John L Jerz Website II Copyright (c) 2013

Midwest and Its Children (Barker, Wright, 1955)

Home
Current Interest
Page Title

Karl Weick cites this work as one source of his "double interact" concept. This study of children at play in a midwest town (actually, Oskaloosa, Kansas - the name "Midwest" belongs to a social science research center that generated the data) is useful because the activity of children provides an effective insight into the concept of power relations - "there occurs an initiating action, a reaction, and at least a subsequent action by the initiating participant"

Could Barker and Wright have based their work on Robert and Helen Lynd's "Middletown"?

The Middletown Studies

In the 1920s, husband-and-wife sociologists Robert and Helen Lynd arrived in Muncie, Indiana, with the goal of identifying the town's cultural norms and determining what social changes had taken place since 1890. In their published report, they kept the location anonymous, identifying Muncie as "Middletown."

p.280 Pressure means here external influence of any kind which is in any way inconsistent with the child's own momentary needs and goals.
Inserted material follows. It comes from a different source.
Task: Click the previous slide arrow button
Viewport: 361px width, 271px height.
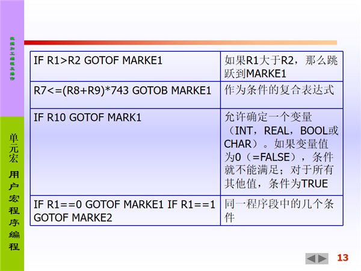Action: tap(311, 259)
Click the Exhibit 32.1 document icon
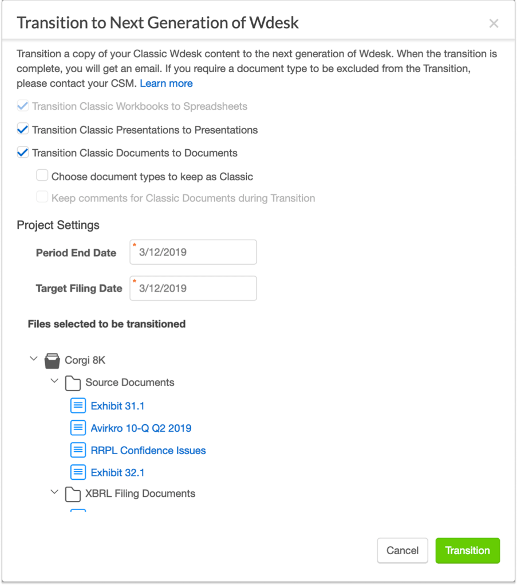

p.308 There are approximately 1,200,000 behavior objects in Midwest... On Sundays the number of behavior objects which are freely accessible is reduced to approximately 200,000; and on some holidays the available behavior objects are further restricted... The figures given above refer to objects which are generally available and generally perceived.

p.328 As for complexity of interaction, two levels are differentiated. On one level, there occurs an initiating action followed by a concluding reaction (items 1 and 3), while on the other and more complex level there occurs an initiating action, a reaction, and at least a subsequent action by the initiating participant (items 2 and 4).

p.328-329 Power, here, means ability on the part of A, as this ability is perceived by S, to change the behavior of S. As perceived potential to change behavior, power may or may not be used: it may not be actualized in social pressure (see pp. 339-40) during an episode, or it may be so actualized in any degree.

p.330 One must continually ask the following: as far as S is concerned, to what extent is A now able, under all of the prevailing circumstances, to change the behavior of S?

p.339 Pressure is actualized social power; it is used ability to change the behavior of another individual... so long as two individuals interact, each acts in some degree to change the behavior of the other.

p.447 Pressure is a summarizing variable. Subsuming all kinds of used social power, it measures without reference to quality of influence only the amount of influence that one person brings to bear upon another.